Developer Productivity in the Age of AI
Back in August, we kicked off a series on the future of builders, exploring the impact that generative AI could have on the craft of building software. My journey as a technologist has deeply informed my perspective on the topic, and this year, I’ve invested significant time and energy into updating my own workflow to reap the benefits of generative AI and researching what “productivity” means in that context. As a result, I’ve begun challenging my own definition of “developer productivity.” Let’s dive in and explore what I’ve learned, first by considering my growth as a technologist.
A Career of Transitions
When I tell people that my first job as a programmer came when I was only 15 years old, they are usually surprised. Because of my early start to my career as a technologist, I’ve been privileged to experience many transitions and disruptions driven by new technology, all of which have informed my perspective.

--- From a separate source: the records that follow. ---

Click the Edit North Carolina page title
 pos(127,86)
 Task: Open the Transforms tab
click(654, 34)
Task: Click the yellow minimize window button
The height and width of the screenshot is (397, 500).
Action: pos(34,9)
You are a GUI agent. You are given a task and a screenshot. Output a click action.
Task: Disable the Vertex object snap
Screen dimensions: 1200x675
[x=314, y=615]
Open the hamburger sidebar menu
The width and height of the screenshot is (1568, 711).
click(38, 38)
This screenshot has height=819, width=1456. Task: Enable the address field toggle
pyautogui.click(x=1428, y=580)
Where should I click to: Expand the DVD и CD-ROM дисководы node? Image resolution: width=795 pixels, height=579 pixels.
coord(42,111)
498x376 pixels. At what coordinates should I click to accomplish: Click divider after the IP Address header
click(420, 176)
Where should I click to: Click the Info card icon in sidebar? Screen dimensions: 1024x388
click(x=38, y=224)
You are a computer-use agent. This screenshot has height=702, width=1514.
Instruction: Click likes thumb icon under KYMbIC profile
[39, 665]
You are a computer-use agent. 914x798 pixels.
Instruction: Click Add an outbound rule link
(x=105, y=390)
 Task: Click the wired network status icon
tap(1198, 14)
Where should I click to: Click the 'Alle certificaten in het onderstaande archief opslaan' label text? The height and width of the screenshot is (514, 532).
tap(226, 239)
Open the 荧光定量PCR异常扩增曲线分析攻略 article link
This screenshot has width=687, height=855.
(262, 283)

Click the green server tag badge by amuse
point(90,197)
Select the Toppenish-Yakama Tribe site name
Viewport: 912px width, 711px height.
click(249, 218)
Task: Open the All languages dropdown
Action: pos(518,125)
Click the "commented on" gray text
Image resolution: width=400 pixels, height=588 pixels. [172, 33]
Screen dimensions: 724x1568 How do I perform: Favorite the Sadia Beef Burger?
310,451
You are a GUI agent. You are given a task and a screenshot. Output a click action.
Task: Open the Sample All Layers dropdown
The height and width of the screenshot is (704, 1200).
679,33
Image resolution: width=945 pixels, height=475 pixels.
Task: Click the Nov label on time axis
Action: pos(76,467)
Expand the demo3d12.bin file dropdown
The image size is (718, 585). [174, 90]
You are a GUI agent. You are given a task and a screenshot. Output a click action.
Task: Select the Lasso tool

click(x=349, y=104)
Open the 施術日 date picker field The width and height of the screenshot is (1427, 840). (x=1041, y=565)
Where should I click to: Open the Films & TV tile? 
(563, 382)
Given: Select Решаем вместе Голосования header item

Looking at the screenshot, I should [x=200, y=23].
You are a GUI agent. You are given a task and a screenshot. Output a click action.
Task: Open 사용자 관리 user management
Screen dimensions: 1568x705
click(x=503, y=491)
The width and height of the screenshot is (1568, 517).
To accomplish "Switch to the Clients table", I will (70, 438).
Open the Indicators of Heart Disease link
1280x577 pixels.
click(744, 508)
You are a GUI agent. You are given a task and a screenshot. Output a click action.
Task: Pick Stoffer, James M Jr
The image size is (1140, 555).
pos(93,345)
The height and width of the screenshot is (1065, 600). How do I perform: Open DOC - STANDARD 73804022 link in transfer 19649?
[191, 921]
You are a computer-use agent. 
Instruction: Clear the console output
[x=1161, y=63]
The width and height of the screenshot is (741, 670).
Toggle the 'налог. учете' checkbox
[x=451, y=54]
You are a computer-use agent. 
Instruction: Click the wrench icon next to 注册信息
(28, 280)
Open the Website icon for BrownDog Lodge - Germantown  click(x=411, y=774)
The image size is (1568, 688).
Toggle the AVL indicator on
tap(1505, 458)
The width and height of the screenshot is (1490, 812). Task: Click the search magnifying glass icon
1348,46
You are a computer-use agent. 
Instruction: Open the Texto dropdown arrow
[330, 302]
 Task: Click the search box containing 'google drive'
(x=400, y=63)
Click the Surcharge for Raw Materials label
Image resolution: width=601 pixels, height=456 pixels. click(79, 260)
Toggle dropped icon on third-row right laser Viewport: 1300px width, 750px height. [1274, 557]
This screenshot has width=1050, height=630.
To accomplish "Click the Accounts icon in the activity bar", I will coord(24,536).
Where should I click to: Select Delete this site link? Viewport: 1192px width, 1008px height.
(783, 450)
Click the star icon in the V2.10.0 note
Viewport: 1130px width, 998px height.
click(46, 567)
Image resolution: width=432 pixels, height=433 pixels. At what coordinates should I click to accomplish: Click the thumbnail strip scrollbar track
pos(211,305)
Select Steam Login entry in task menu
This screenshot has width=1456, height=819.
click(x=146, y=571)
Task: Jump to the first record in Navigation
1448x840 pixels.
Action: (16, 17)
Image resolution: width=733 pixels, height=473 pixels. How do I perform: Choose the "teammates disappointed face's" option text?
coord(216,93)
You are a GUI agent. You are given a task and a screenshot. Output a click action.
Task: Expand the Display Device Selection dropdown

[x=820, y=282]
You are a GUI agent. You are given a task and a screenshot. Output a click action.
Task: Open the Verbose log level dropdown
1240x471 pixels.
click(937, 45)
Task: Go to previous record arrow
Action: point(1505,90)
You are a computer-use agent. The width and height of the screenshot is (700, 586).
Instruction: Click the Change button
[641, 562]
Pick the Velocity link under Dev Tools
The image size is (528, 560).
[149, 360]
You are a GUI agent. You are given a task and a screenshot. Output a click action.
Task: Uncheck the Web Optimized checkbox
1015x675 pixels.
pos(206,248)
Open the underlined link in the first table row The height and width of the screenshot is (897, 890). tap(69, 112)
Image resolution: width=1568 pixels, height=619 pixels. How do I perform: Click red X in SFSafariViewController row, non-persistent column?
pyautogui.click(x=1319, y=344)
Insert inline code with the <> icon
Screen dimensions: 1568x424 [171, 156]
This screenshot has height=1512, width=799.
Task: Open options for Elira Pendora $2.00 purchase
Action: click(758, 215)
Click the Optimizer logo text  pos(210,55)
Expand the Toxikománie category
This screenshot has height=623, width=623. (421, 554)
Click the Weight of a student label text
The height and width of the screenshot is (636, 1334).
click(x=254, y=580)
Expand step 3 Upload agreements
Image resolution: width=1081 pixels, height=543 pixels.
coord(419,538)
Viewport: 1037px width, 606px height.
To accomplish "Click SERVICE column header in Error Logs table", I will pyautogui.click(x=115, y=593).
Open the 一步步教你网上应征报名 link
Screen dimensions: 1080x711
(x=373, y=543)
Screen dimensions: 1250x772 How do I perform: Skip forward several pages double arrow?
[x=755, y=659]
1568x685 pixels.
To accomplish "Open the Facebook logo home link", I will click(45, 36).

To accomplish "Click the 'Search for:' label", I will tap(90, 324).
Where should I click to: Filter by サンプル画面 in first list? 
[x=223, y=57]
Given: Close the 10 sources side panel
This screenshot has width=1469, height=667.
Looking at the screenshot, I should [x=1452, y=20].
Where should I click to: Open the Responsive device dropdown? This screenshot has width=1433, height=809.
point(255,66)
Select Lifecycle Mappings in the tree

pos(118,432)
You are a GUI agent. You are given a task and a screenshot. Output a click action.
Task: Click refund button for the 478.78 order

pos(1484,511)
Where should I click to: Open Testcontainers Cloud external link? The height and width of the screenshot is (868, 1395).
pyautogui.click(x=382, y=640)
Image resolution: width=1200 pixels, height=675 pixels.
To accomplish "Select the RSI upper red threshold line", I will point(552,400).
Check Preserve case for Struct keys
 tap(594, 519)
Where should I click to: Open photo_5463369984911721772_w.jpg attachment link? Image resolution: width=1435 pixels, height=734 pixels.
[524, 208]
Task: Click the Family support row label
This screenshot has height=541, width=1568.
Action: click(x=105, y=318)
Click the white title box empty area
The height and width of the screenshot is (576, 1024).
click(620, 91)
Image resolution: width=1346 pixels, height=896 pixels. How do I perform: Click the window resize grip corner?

I started developing in languages like C, C++, and Pascal when Java hit the scene, promising a “write once, run anywhere” platform. I leapt in with gusto, excited by the potential provided by the JVM, JDK, garbage collection, and freedom from manual memory management, all in a language that looked familiar to me. My high school computer lab allowed me and a ragtag group of teenage technologists to build a Slackware Linux server connected to the school’s high-speed ISDN internet connection. I learned languages like PHP and Python, falling immediately in love with the latter, which made Java’s type system look draconian and stifling.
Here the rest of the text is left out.